Python API

Reference for the two Python entry points. For a guided tour with full workloads, see Python examples. For a 60-second introduction, see the Quickstart.

codegreen.Session — manual span-based measurement, imported and used directly in your code.
CLI auto-instrumenter — runs codegreen measure ... over a script, injects checkpoints automatically.

Both share the same NEMB C++ backend, the same JSON output envelope, and the same libcodegreen-nemb.so ABI (v2+). They can coexist in one process.
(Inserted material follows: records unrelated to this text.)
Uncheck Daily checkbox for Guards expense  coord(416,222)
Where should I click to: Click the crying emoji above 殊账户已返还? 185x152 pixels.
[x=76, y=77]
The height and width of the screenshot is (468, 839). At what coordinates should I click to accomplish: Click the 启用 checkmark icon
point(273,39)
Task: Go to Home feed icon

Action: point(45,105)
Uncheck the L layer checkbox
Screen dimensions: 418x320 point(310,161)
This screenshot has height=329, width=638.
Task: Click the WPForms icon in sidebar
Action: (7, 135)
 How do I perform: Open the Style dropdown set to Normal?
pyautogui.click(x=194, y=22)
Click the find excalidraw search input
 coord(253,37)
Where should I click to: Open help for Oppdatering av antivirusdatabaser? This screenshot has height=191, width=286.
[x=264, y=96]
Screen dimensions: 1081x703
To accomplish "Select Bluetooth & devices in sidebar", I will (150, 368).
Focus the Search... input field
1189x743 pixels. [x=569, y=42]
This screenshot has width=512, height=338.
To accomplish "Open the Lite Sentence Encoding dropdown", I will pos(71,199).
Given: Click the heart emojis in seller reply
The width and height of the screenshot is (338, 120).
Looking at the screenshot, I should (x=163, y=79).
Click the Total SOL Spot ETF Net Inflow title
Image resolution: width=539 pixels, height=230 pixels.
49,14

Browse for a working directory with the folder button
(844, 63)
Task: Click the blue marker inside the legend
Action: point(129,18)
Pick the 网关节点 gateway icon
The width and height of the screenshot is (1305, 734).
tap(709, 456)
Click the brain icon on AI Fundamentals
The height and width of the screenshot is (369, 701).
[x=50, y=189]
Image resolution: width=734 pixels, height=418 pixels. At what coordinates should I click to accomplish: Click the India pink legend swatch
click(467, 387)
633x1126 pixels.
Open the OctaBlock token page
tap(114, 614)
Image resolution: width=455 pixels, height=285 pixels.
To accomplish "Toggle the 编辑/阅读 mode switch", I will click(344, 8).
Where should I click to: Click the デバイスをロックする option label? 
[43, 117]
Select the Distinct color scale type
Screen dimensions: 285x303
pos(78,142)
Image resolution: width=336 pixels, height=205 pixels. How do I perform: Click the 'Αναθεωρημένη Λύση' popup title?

Manual API: `codegreen.Session`

For end-to-end examples, see Python examples → Manual measurement with codegreen.Session.

import codegreen

with codegreen.Session("training-run") as s:
    with s.task("data_load"):
        load_data()
    with s.task("train"):
        train_model()

By default, results are written to codegreen_<pid>.json in the working directory. CSV is opt-in (pass output_file="x.csv" or output_format="csv"). Pass save_to_file=False to suppress file output.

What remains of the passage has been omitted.